TASK OBJECTIVE -
What you return must match the data exactly, line for line.

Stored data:
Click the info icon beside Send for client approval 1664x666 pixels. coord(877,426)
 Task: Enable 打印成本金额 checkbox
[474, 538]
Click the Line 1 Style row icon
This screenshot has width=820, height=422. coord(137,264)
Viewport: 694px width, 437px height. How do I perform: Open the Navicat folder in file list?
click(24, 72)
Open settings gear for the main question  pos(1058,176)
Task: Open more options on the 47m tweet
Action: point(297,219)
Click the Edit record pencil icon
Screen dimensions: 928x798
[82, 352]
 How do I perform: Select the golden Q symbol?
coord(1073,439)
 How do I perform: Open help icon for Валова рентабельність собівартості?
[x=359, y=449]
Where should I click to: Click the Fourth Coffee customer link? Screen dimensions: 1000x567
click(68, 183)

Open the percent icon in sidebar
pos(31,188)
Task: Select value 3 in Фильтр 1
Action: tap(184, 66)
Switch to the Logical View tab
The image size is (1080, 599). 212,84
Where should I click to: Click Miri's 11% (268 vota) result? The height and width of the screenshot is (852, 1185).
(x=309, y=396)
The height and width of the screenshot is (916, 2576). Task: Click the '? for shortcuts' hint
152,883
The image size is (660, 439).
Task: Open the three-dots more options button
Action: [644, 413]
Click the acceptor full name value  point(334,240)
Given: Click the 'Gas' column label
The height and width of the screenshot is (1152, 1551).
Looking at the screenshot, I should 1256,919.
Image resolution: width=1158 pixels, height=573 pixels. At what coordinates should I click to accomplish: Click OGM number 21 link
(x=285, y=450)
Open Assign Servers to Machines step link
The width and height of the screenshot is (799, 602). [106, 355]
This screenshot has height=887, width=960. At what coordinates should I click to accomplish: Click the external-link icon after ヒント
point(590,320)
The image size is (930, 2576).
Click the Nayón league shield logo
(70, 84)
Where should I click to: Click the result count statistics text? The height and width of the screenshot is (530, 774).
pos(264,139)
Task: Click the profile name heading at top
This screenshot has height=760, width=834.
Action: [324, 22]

RESPONSE TO THE TASK -
Click the info icon beside Send for client approval 1664x666 pixels. coord(877,426)
 Task: Enable 打印成本金额 checkbox
[474, 538]
Click the Line 1 Style row icon
This screenshot has width=820, height=422. coord(137,264)
Viewport: 694px width, 437px height. How do I perform: Open the Navicat folder in file list?
click(24, 72)
Open settings gear for the main question  pos(1058,176)
Task: Open more options on the 47m tweet
Action: point(297,219)
Click the Edit record pencil icon
Screen dimensions: 928x798
[82, 352]
 How do I perform: Select the golden Q symbol?
coord(1073,439)
 How do I perform: Open help icon for Валова рентабельність собівартості?
[x=359, y=449]
Where should I click to: Click the Fourth Coffee customer link? Screen dimensions: 1000x567
click(68, 183)

Open the percent icon in sidebar
pos(31,188)
Task: Select value 3 in Фильтр 1
Action: tap(184, 66)
Switch to the Logical View tab
The image size is (1080, 599). 212,84
Where should I click to: Click Miri's 11% (268 vota) result? The height and width of the screenshot is (852, 1185).
(x=309, y=396)
The height and width of the screenshot is (916, 2576). Task: Click the '? for shortcuts' hint
152,883
The image size is (660, 439).
Task: Open the three-dots more options button
Action: [644, 413]
Click the acceptor full name value  point(334,240)
Given: Click the 'Gas' column label
The height and width of the screenshot is (1152, 1551).
Looking at the screenshot, I should 1256,919.
Image resolution: width=1158 pixels, height=573 pixels. At what coordinates should I click to accomplish: Click OGM number 21 link
(x=285, y=450)
Open Assign Servers to Machines step link
The width and height of the screenshot is (799, 602). [106, 355]
This screenshot has height=887, width=960. At what coordinates should I click to accomplish: Click the external-link icon after ヒント
point(590,320)
The image size is (930, 2576).
Click the Nayón league shield logo
(70, 84)
Where should I click to: Click the result count statistics text? The height and width of the screenshot is (530, 774).
pos(264,139)
Task: Click the profile name heading at top
This screenshot has height=760, width=834.
Action: [324, 22]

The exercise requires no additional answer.